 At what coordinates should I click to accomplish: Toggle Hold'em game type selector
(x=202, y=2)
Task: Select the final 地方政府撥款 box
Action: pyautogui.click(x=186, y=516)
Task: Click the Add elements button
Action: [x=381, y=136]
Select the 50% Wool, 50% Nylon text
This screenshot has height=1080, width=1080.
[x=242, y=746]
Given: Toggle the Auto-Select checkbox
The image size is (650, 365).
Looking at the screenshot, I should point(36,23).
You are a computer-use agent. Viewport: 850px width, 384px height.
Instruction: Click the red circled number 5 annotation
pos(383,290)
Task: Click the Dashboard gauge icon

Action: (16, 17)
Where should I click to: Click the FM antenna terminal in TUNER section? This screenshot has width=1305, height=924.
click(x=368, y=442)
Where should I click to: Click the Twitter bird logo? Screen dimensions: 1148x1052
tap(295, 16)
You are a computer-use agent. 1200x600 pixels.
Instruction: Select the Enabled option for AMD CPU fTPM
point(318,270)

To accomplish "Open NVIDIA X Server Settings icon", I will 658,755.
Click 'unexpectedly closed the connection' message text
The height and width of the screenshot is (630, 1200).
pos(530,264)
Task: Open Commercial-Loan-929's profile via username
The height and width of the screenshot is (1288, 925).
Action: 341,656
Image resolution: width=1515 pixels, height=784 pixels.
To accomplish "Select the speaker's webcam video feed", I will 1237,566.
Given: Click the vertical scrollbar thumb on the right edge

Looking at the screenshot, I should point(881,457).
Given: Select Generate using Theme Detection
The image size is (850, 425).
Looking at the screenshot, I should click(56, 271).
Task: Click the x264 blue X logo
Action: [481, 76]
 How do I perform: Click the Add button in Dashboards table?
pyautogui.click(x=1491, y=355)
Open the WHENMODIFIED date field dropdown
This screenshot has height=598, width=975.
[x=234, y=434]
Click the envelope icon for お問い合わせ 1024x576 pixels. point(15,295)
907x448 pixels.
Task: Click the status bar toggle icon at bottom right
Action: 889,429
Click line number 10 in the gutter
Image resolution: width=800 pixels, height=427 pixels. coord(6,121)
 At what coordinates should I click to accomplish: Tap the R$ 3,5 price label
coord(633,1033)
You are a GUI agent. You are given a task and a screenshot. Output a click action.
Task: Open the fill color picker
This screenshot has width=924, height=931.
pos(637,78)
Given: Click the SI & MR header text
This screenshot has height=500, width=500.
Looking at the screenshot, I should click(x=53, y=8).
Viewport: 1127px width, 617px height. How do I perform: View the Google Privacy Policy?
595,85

[Exercise goal] All of the entries should be output exactly as they appear above.

[Written solution]
 At what coordinates should I click to accomplish: Toggle Hold'em game type selector
(x=202, y=2)
Task: Select the final 地方政府撥款 box
Action: pyautogui.click(x=186, y=516)
Task: Click the Add elements button
Action: [x=381, y=136]
Select the 50% Wool, 50% Nylon text
This screenshot has height=1080, width=1080.
[x=242, y=746]
Given: Toggle the Auto-Select checkbox
The image size is (650, 365).
Looking at the screenshot, I should point(36,23).
You are a computer-use agent. Viewport: 850px width, 384px height.
Instruction: Click the red circled number 5 annotation
pos(383,290)
Task: Click the Dashboard gauge icon

Action: (16, 17)
Where should I click to: Click the FM antenna terminal in TUNER section? This screenshot has width=1305, height=924.
click(x=368, y=442)
Where should I click to: Click the Twitter bird logo? Screen dimensions: 1148x1052
tap(295, 16)
You are a computer-use agent. 1200x600 pixels.
Instruction: Select the Enabled option for AMD CPU fTPM
point(318,270)

To accomplish "Open NVIDIA X Server Settings icon", I will 658,755.
Click 'unexpectedly closed the connection' message text
The height and width of the screenshot is (630, 1200).
pos(530,264)
Task: Open Commercial-Loan-929's profile via username
The height and width of the screenshot is (1288, 925).
Action: 341,656
Image resolution: width=1515 pixels, height=784 pixels.
To accomplish "Select the speaker's webcam video feed", I will 1237,566.
Given: Click the vertical scrollbar thumb on the right edge

Looking at the screenshot, I should point(881,457).
Given: Select Generate using Theme Detection
The image size is (850, 425).
Looking at the screenshot, I should click(56, 271).
Task: Click the x264 blue X logo
Action: [481, 76]
 How do I perform: Click the Add button in Dashboards table?
pyautogui.click(x=1491, y=355)
Open the WHENMODIFIED date field dropdown
This screenshot has height=598, width=975.
[x=234, y=434]
Click the envelope icon for お問い合わせ 1024x576 pixels. point(15,295)
907x448 pixels.
Task: Click the status bar toggle icon at bottom right
Action: 889,429
Click line number 10 in the gutter
Image resolution: width=800 pixels, height=427 pixels. coord(6,121)
 At what coordinates should I click to accomplish: Tap the R$ 3,5 price label
coord(633,1033)
You are a GUI agent. You are given a task and a screenshot. Output a click action.
Task: Open the fill color picker
This screenshot has width=924, height=931.
pos(637,78)
Given: Click the SI & MR header text
This screenshot has height=500, width=500.
Looking at the screenshot, I should click(x=53, y=8).
Viewport: 1127px width, 617px height. How do I perform: View the Google Privacy Policy?
595,85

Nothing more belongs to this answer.